• _What this task involves_
Begin with the line containing "Task: Click the Procedimento" and reproduce it and all later lines exactly, through the last line of the records. Add nothing else.

• _Material for this exercise_

= Beginning of Section =

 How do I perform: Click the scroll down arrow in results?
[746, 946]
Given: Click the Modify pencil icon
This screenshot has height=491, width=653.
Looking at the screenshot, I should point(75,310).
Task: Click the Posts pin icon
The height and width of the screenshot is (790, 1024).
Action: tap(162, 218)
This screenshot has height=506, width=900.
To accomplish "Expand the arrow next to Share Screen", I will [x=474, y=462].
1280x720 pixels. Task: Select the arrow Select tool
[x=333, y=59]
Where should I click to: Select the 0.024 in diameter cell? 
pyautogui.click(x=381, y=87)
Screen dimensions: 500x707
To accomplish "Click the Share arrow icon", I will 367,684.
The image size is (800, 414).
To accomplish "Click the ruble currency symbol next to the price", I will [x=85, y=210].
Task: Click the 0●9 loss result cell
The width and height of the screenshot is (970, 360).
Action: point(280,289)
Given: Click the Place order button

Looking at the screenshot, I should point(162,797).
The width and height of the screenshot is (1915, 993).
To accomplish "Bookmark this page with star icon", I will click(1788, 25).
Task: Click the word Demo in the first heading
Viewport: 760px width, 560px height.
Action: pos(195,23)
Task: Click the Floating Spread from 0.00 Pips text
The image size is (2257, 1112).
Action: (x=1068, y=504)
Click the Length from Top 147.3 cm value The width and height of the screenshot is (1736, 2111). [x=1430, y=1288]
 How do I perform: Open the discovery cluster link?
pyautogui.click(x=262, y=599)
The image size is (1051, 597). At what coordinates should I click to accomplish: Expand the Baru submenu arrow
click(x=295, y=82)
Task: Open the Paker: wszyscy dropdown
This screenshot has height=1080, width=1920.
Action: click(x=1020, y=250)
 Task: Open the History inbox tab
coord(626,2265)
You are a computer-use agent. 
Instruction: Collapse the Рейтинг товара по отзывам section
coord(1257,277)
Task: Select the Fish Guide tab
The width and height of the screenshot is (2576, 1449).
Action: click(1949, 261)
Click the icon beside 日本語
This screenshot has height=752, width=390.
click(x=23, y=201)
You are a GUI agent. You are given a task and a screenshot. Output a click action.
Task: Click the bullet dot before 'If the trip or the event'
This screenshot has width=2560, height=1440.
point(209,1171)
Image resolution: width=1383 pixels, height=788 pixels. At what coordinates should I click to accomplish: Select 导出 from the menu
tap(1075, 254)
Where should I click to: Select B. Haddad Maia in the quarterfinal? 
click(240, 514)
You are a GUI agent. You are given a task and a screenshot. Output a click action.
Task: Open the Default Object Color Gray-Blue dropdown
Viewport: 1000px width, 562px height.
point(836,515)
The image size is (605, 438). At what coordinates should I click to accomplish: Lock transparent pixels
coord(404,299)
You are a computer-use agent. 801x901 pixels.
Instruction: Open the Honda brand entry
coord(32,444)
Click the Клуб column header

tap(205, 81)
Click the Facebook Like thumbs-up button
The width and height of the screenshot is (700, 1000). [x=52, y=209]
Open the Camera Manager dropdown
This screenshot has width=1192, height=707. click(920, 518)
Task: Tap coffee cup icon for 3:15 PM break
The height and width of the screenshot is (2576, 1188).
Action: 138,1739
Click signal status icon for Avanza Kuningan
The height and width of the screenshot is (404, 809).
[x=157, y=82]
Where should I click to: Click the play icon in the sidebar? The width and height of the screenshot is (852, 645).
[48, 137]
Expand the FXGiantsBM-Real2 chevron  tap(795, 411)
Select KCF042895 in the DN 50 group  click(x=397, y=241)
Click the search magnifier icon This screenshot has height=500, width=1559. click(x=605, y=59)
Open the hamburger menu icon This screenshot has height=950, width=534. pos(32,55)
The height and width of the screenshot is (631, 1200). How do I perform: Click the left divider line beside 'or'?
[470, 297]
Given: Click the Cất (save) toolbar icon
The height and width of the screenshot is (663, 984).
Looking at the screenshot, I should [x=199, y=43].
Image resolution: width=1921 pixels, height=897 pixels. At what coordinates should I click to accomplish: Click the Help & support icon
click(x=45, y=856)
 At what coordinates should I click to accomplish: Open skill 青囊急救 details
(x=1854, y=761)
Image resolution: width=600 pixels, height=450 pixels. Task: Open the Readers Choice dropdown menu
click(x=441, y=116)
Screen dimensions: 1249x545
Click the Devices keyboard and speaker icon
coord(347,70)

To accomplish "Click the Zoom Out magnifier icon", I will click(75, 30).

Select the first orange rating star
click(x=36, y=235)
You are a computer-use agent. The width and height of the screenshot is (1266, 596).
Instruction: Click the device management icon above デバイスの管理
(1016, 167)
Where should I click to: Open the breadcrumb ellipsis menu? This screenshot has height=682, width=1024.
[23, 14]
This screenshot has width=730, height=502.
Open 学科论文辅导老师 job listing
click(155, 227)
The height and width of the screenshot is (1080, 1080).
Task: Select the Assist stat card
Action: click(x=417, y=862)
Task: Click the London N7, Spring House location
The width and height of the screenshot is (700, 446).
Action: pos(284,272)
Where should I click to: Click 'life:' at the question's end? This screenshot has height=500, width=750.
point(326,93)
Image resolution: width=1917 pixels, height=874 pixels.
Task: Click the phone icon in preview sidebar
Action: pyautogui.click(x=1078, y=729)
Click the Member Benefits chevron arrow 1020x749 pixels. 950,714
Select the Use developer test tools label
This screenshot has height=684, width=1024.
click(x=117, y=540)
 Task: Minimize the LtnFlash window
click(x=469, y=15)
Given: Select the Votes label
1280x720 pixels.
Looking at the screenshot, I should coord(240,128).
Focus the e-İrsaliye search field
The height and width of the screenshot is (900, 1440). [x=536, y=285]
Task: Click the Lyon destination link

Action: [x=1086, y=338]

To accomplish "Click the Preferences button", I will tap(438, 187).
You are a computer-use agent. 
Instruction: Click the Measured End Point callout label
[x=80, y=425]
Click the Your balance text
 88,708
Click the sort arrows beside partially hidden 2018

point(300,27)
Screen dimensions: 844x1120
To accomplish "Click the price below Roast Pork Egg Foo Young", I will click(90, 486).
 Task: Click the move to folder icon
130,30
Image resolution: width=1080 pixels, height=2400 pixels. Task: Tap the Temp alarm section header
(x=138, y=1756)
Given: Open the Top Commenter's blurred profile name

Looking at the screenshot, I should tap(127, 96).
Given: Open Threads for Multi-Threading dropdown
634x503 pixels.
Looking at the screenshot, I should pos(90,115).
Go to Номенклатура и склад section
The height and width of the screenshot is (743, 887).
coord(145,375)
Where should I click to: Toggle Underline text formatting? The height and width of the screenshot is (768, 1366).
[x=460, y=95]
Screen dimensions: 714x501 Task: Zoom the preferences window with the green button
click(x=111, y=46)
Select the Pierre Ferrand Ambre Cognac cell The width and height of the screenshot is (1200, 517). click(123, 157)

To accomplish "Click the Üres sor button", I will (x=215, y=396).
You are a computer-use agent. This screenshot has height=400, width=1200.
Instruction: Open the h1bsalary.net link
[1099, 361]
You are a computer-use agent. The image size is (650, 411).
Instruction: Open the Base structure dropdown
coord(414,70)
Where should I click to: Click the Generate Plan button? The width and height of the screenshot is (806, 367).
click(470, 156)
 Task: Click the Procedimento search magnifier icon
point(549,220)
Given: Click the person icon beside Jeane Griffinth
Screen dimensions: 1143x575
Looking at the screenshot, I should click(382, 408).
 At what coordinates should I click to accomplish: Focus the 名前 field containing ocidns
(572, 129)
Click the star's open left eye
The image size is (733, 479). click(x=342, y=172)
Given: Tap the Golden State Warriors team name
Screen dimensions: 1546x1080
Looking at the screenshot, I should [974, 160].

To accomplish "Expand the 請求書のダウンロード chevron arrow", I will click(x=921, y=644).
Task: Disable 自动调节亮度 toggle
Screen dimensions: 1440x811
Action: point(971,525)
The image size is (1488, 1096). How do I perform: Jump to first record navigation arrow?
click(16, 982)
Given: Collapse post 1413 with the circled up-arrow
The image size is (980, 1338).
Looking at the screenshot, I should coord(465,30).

= End of Section =

• _Answer space_
 Task: Click the Procedimento search magnifier icon
point(549,220)
Given: Click the person icon beside Jeane Griffinth
Screen dimensions: 1143x575
Looking at the screenshot, I should click(382, 408).
 At what coordinates should I click to accomplish: Focus the 名前 field containing ocidns
(572, 129)
Click the star's open left eye
The image size is (733, 479). click(x=342, y=172)
Given: Tap the Golden State Warriors team name
Screen dimensions: 1546x1080
Looking at the screenshot, I should [974, 160].

To accomplish "Expand the 請求書のダウンロード chevron arrow", I will click(x=921, y=644).
Task: Disable 自动调节亮度 toggle
Screen dimensions: 1440x811
Action: point(971,525)
The image size is (1488, 1096). How do I perform: Jump to first record navigation arrow?
click(16, 982)
Given: Collapse post 1413 with the circled up-arrow
The image size is (980, 1338).
Looking at the screenshot, I should coord(465,30).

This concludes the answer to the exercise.